🧠 Why Convert Your Angular Web App?
Angular is powerful for building web apps. But what if you want your users to:
Install your app like a desktop program
Use it offline
Access it via the Start menu
Integrate better with native OS features?
You don’t have to rewrite it from scratch. Just wrap it using Electron, and you’ll have a .exe installer in no time.
🧰 What You’ll Need
Before starting, make sure you have:
A working Angular app (ng build works fine)
Node.js & npm installed
Electron (for packaging)
Electron Builder (for creating .exe)
Optionally: AppSignal for monitoring (covered below)
🧱 Step-by-Step: Angular → Electron → Windows App
✅ 1. Build Your Angular App
ng build --prod
This outputs your app to the dist/your-app-name folder.
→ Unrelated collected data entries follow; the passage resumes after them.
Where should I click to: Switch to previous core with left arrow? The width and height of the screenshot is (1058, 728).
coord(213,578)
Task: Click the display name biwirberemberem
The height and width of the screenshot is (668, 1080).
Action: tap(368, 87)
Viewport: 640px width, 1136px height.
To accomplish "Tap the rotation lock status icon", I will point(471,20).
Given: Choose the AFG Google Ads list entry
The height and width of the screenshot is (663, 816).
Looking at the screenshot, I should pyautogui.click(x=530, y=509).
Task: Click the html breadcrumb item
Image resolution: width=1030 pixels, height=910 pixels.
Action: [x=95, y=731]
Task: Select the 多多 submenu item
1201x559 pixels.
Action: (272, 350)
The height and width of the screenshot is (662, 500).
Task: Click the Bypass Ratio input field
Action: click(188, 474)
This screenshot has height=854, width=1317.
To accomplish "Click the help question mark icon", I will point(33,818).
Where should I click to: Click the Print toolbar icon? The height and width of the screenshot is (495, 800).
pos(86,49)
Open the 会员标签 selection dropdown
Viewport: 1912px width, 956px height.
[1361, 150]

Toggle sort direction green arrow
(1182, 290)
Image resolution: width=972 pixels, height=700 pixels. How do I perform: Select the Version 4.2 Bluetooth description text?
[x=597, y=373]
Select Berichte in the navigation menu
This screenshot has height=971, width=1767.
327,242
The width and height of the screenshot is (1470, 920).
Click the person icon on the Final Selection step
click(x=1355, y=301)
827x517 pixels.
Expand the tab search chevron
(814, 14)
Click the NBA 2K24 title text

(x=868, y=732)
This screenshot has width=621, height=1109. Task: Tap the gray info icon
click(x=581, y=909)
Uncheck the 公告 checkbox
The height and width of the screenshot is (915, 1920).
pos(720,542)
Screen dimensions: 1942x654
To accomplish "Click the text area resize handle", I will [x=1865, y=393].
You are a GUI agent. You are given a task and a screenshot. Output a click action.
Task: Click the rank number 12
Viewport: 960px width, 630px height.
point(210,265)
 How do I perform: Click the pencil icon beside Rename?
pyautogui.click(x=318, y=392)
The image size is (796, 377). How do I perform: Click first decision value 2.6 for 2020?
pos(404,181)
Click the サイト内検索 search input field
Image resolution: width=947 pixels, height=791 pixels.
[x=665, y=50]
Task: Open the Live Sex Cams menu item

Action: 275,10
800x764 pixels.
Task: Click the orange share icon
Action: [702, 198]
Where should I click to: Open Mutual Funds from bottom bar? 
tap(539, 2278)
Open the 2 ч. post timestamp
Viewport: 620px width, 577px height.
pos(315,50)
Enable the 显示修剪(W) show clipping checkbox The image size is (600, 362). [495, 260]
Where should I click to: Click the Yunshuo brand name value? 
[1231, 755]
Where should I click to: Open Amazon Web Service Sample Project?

📂 2. Create the Electron Project
Create a new folder:
mkdir angular-desktop
cd angular-desktop
npm init -y
npm install electron --save-dev
Create a file named main.js (your app's entry point):
const { app, BrowserWindow } = require('electron');
const path = require('path');
function createWindow () {
const win = new BrowserWindow({
width: 1200,
height: 800,
webPreferences: {
nodeIntegration: true
}
});
win.loadFile(path.join(__dirname, 'dist/your-app-name/index.html'));
}
app.whenReady().then(createWindow);
🧭 3. Copy Angular Build Into Your Electron Folder
Copy the entire dist/your-app-name into this folder. Your structure should look like:
angular-desktop/
├── main.js
├── package.json
├── /dist/
│ └── /your-app-name/
│ └── index.html
⚙️ 4. Update package.json
Update your package.json with the following:
{
"name": "angular-desktop",
"version": "1.0.0",
"main": "main.js",
"scripts": {
"start": "electron .",
"pack": "electron-builder --dir",
"dist": "electron-builder"
},
"build": {
"appId": "com.yourcompany.angularapp",
"productName": "Angular Desktop App",
"files": [
"dist/**/*",
"main.js"
],
"win": {
"target": "nsis"
}
},
"devDependencies": {
"electron": "^30.0.0",
"electron-builder": "^24.0.0"
}
}
🚀 5. Build the Windows App
Install Electron Builder:
npm install electron-builder --save-dev
Then run:
npm run dist
This generates an installer (.exe) in the dist/ folder.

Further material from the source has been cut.